→ **Extrait à lire**:
* * * * *
Concours AMOPA 2013
Thème : l’émerveillement
Nombreux sont mes élèves de Seconde qui ont participé cette année au concours d’expression écrite « Défense et Illustration de la langue française », organisé par l’AMOPA (Association des Membres de l’Ordre des Palmes Académiques). Le thème choisi pour 2012-2013 était l’émerveillement. Étant donné la qualité des écrits j’ai décidé de mettre en ligne sur ce site l’ensemble des productions. Aujourd’hui, découvrez le travail de Léna, une dissertation exceptionnellement brillante, qui a permis à son auteure de terminer ex æquo à la première place du prix national. Bravo encore à elle, étant donné la difficulté du sujet et le temps imparti (*).
Bonne lecture. BR
Autres textes publiés :
– Lucie M. (Deuxième prix départemental) : « Près de l’étang du parc »
– Romane G. : « Quelques miettes de sel et d’eau »
– Amélie S. (Finaliste départementale, deuxième accessit) : « Dans la nuit du monde »
Sujet de composition française proposé au concours de l’A.M.O.P.A. 2013 :
« Un homme qui n’est plus capable de s’émerveiller a pratiquement cessé de vivre ». Dans quelle mesure peut-on adhérer à ce jugement d’Albert Einstein ?
Par Léna GNORRA-SONNERAT
Classe de Seconde
Premier prix national ex æquo
émerveillant devant le mystère et l’ordonnancement de l’univers, le physicien Albert Einstein déclara qu’« un homme qui a cessé de s’émerveiller a pratiquement cessé de vivre ». De tels propos nous amènent à nous interroger sur la place qu’occupe l’émerveillement dans notre vie. Nous traiterons cette problématique selon une triple perspective : après avoir justifié les propos d’Einstein dans une première partie, nous les nuancerons dans une seconde partie. Nous verrons enfin combien l’émerveillement peut s’enraciner dans une philosophie humaniste du vécu.
out d’abord, nous pouvons considérer avec Albert Einstein que l’émerveillement est la base du savoir. Une personne émerveillée est incitée à rechercher la source de son émotion. Ainsi comme le dit Socrate, « la sagesse commence dans l’émerveillement ». De ces propos se dégage l’idée que, si la sagesse de l’homme réside dans une émotion simple, il lui appartient d’en rechercher les causes, comme pour assouvir un besoin de curiosité, inhérent à l’être même de l’homme : la sagesse apparaît précisément dans cette recherche, qui est d’abord une quête existentielle, une construction du savoir. L’être pensant s’assagit lors de sa quête de nouveauté car il s’enrichit de la sagesse du monde. Celui-ci est lui-même un émerveillement : il est donc source de tolérance et de connaissance. Si l’homme perdait le besoin de savoir, alors sa vie deviendrait dénuée d’intérêt. Comme nous le comprenons, l’émerveillement conduit à l’idéalisation du réel car il amène à ré-enchanter le monde. Même les événements les plus ordinaires participent à l’évolution de l’esprit sage de l’Homme, qui réside dans sa capacité à pouvoir s’émerveiller.
* * * * *
Reproduisez à l'identique le passage de la dissertation sur l'émerveillement qui commence par « Sujet de composition » et se poursuit jusqu'à « humaniste du vécu. ». Le matériel présenté ensuite n'est pas nécessaire.

→ **Données présentées**:
* * * * *
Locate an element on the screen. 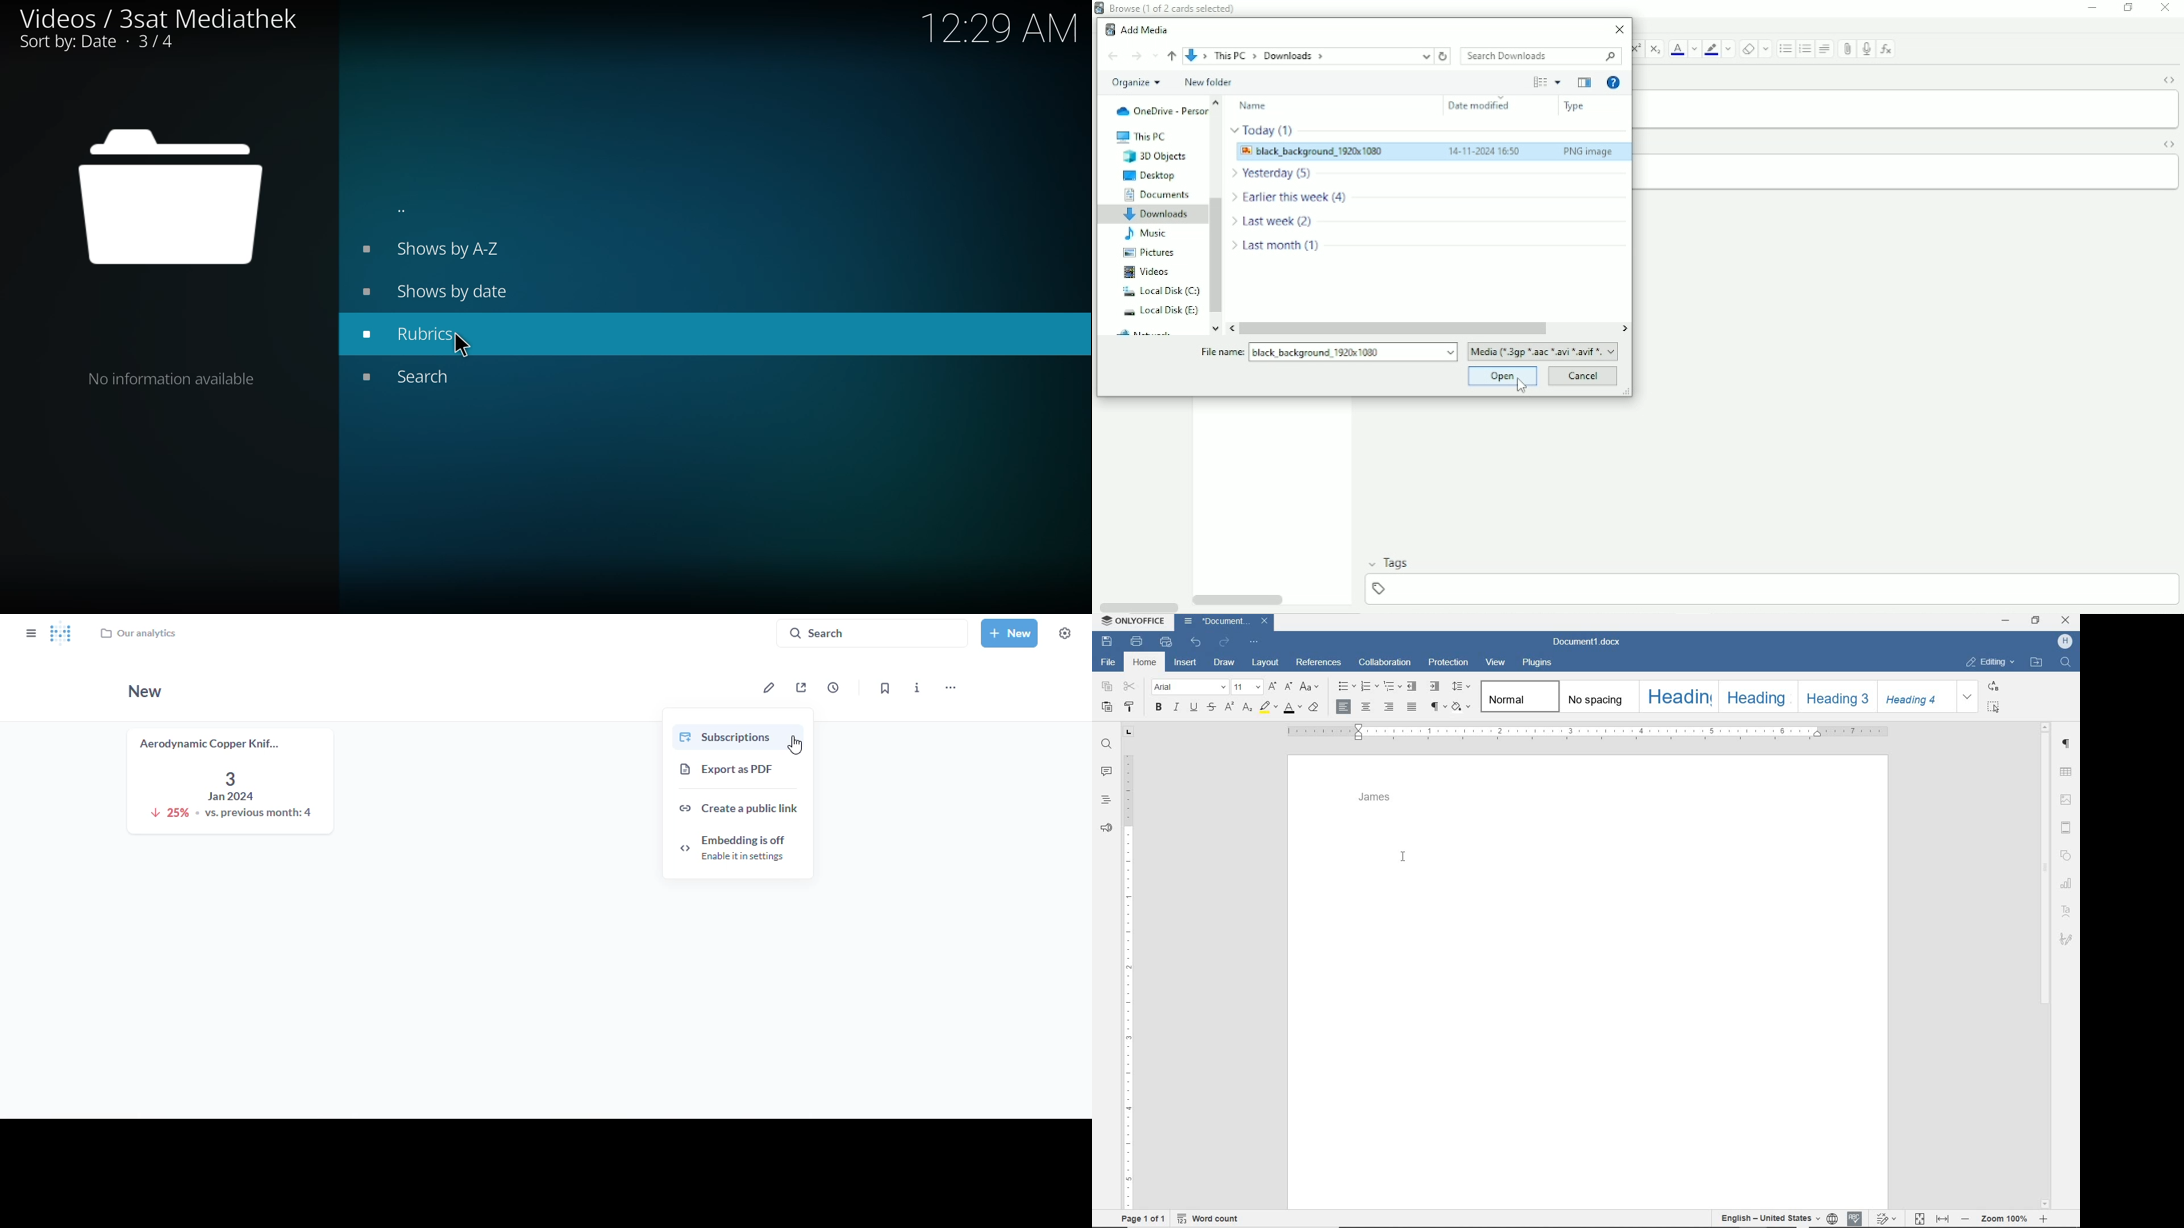  time is located at coordinates (1003, 26).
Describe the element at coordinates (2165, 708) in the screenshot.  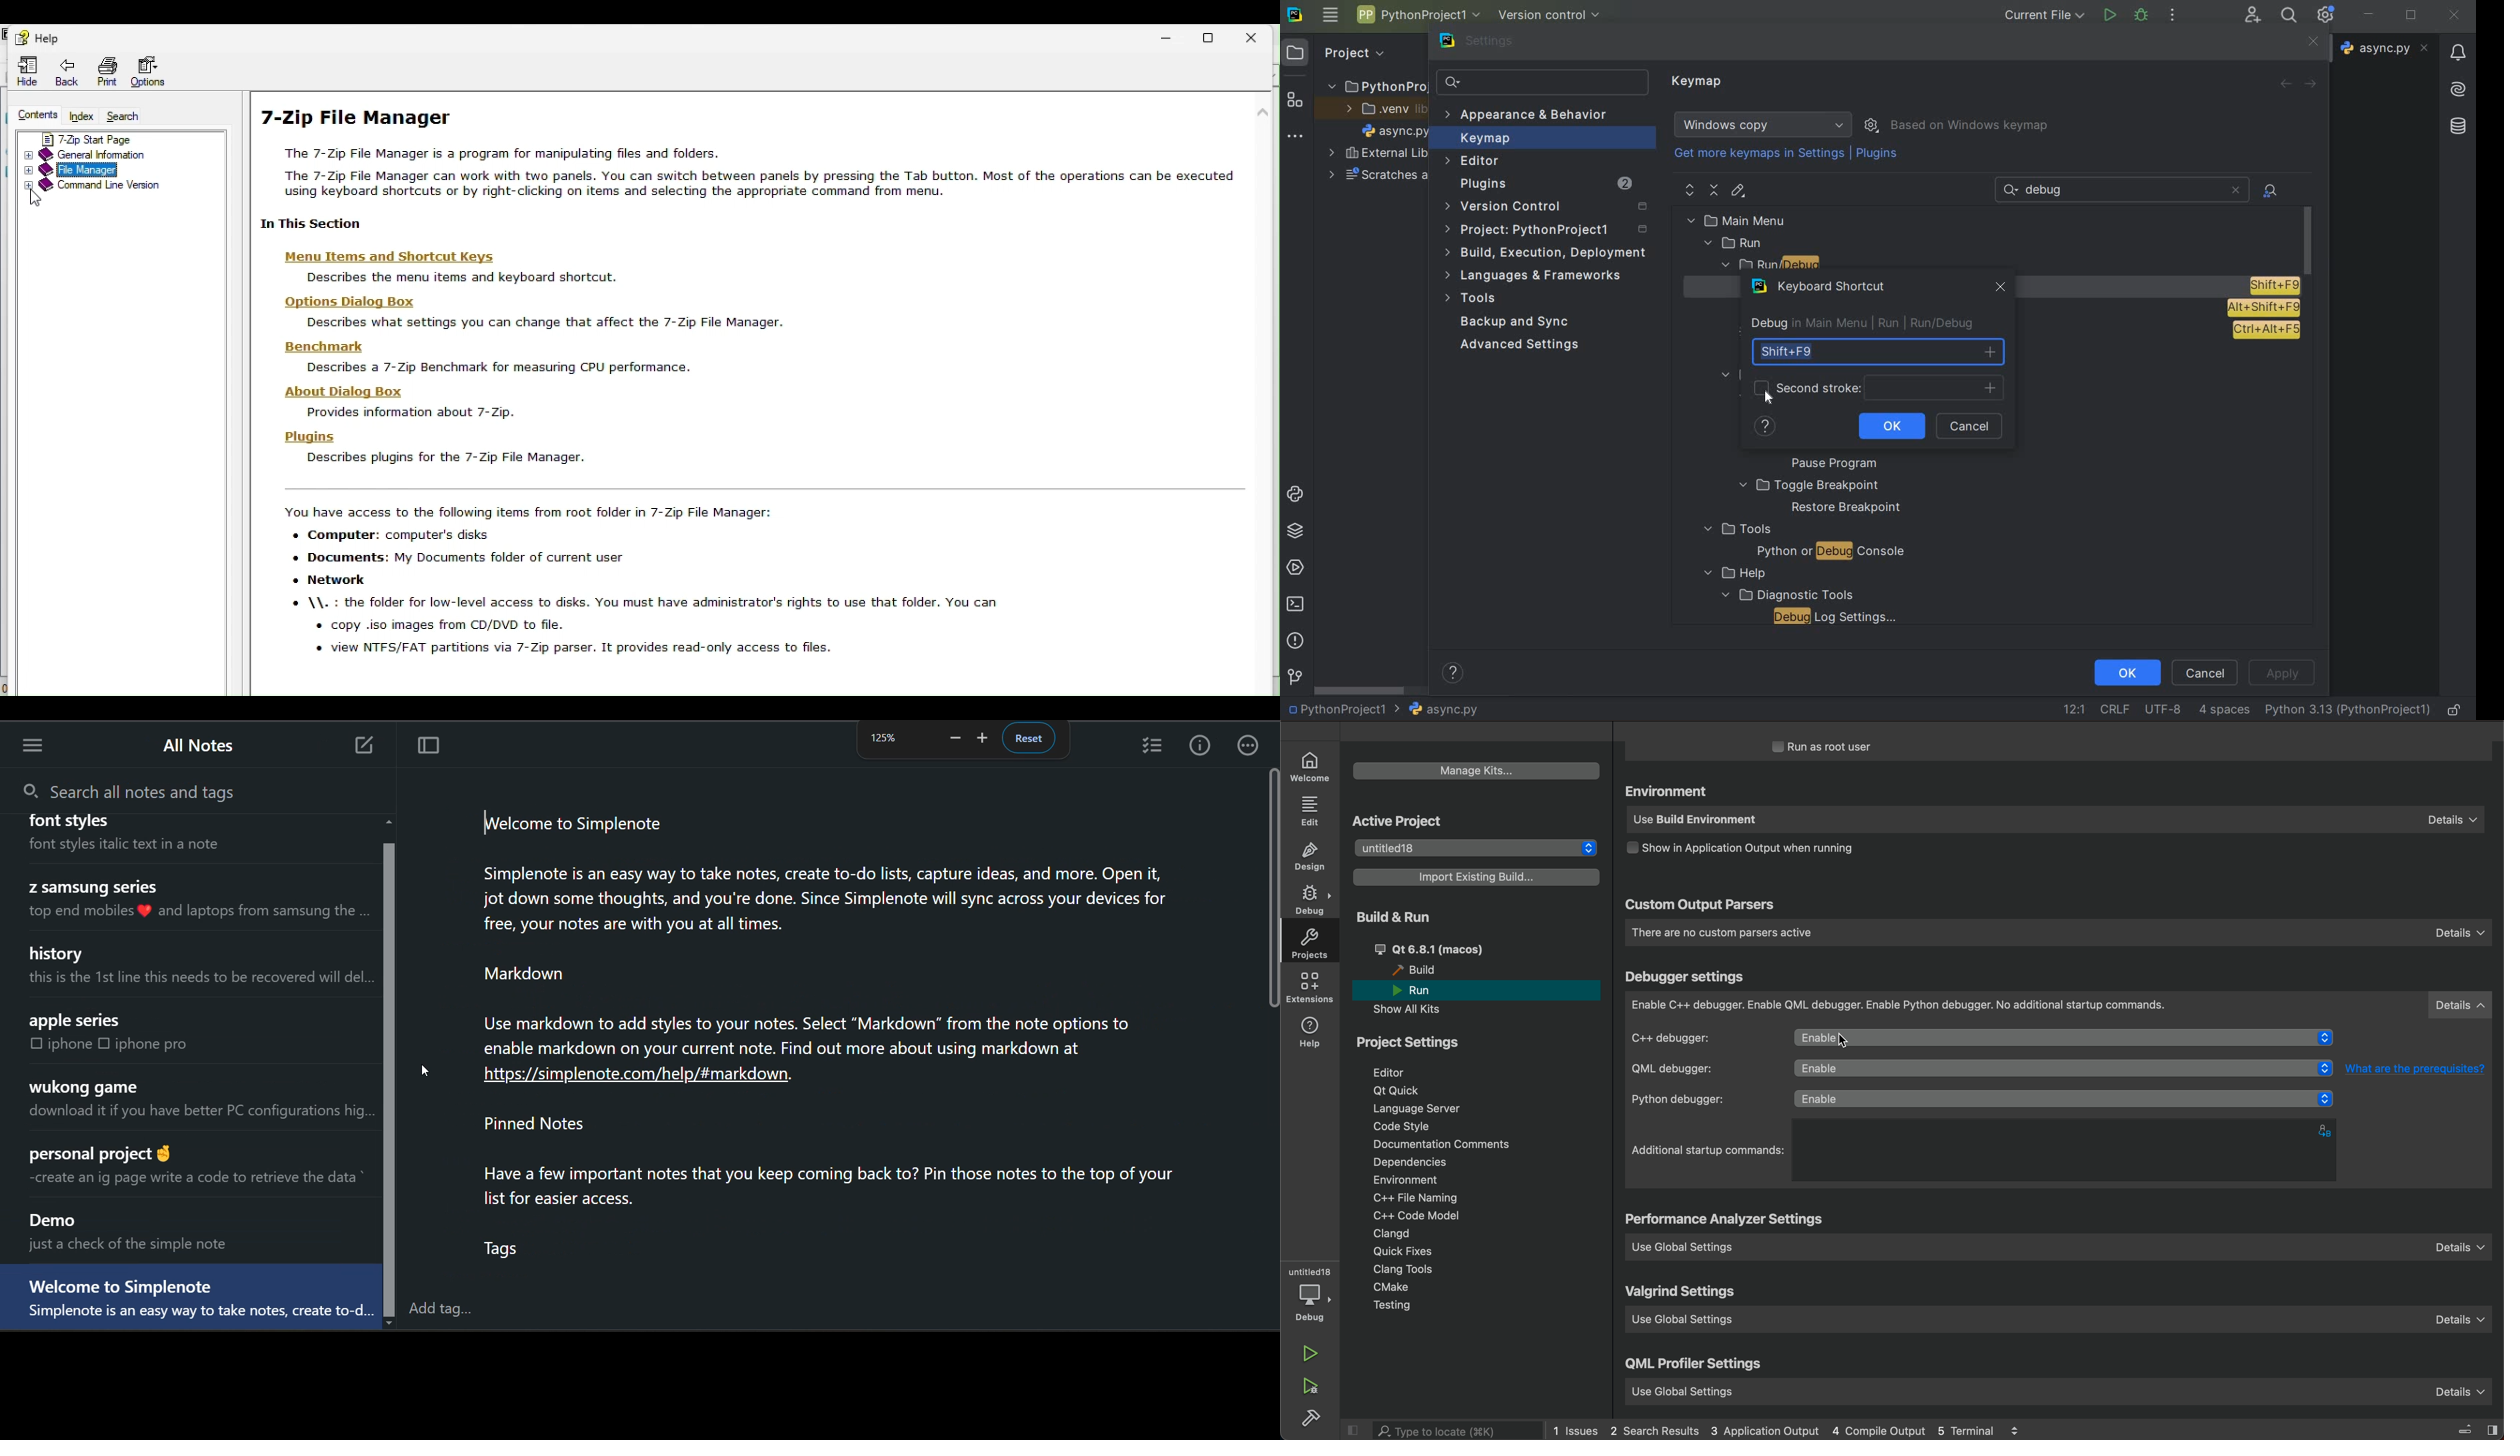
* * * * *
→ **Réponse**:
Sujet de composition française proposé au concours de l’A.M.O.P.A. 2013 :
« Un homme qui n’est plus capable de s’émerveiller a pratiquement cessé de vivre ». Dans quelle mesure peut-on adhérer à ce jugement d’Albert Einstein ?
Par Léna GNORRA-SONNERAT
Classe de Seconde
Premier prix national ex æquo
émerveillant devant le mystère et l’ordonnancement de l’univers, le physicien Albert Einstein déclara qu’« un homme qui a cessé de s’émerveiller a pratiquement cessé de vivre ». De tels propos nous amènent à nous interroger sur la place qu’occupe l’émerveillement dans notre vie. Nous traiterons cette problématique selon une triple perspective : après avoir justifié les propos d’Einstein dans une première partie, nous les nuancerons dans une seconde partie. Nous verrons enfin combien l’émerveillement peut s’enraciner dans une philosophie humaniste du vécu.